__Task__:
Report, word for word, every line of the material that contains "avatar".

┌──

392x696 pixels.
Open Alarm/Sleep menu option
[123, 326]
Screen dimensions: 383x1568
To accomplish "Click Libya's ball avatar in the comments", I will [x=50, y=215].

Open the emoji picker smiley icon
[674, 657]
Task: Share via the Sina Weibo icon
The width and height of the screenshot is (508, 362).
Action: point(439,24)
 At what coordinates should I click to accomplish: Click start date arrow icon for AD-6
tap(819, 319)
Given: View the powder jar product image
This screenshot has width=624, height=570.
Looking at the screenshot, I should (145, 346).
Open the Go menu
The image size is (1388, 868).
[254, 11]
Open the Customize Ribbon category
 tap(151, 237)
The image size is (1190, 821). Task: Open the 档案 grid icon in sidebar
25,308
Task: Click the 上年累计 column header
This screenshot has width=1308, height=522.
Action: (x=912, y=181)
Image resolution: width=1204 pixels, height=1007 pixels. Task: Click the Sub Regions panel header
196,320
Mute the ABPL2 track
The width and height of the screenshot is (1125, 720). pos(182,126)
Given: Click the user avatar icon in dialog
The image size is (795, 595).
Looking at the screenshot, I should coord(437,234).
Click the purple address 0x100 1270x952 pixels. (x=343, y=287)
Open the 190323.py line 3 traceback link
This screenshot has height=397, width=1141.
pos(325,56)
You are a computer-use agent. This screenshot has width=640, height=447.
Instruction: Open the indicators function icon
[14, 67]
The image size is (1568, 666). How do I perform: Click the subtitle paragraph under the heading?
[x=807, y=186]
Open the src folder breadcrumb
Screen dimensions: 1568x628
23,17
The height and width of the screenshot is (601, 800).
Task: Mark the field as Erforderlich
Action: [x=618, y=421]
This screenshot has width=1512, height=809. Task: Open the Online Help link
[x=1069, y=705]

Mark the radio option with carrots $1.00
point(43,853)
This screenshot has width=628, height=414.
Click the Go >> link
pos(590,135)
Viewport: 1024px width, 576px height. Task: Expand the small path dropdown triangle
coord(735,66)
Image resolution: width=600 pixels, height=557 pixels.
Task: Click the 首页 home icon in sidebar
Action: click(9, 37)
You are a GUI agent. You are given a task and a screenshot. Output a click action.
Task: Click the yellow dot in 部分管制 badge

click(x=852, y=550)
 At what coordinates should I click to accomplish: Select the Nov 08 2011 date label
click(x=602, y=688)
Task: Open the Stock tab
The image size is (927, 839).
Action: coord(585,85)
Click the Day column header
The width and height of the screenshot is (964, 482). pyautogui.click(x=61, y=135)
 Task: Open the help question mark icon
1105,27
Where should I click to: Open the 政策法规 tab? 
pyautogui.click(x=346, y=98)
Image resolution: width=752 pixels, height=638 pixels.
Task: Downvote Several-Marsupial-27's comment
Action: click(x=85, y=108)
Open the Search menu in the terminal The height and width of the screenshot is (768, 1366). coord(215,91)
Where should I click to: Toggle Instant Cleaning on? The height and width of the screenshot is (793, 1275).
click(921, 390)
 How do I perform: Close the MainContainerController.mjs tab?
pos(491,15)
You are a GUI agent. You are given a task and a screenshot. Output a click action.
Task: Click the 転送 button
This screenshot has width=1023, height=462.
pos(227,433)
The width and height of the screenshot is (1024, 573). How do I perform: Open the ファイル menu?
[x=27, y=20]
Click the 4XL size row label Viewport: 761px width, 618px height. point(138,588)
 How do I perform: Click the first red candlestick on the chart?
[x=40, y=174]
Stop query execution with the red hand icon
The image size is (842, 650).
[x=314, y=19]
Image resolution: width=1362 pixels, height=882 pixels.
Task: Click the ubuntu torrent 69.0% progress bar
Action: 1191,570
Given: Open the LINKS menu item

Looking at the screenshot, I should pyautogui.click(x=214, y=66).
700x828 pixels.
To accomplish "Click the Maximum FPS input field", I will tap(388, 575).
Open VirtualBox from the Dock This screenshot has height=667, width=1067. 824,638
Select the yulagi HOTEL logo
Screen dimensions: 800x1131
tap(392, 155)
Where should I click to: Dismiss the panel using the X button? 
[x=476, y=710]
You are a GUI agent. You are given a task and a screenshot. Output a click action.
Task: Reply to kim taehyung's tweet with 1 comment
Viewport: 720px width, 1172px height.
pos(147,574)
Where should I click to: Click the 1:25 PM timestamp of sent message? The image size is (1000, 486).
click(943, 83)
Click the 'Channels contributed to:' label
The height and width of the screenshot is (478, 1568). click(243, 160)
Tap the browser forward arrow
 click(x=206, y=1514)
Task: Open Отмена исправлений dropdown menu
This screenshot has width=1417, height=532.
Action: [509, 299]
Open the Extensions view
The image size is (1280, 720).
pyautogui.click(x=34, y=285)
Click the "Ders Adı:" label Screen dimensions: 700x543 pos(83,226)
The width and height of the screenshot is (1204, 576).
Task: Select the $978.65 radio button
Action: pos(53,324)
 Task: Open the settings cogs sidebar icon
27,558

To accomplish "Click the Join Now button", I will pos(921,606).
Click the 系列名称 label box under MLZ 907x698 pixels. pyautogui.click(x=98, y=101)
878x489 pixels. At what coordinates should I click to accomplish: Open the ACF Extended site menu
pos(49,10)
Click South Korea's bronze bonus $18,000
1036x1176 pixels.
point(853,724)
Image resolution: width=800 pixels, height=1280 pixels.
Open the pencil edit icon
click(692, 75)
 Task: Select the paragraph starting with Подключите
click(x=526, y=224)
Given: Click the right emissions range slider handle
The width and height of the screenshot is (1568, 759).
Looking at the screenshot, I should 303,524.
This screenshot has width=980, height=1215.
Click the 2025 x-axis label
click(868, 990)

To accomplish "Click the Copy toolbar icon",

└──

__Result of the exercise__:
To accomplish "Click Libya's ball avatar in the comments", I will [x=50, y=215].
Given: Click the user avatar icon in dialog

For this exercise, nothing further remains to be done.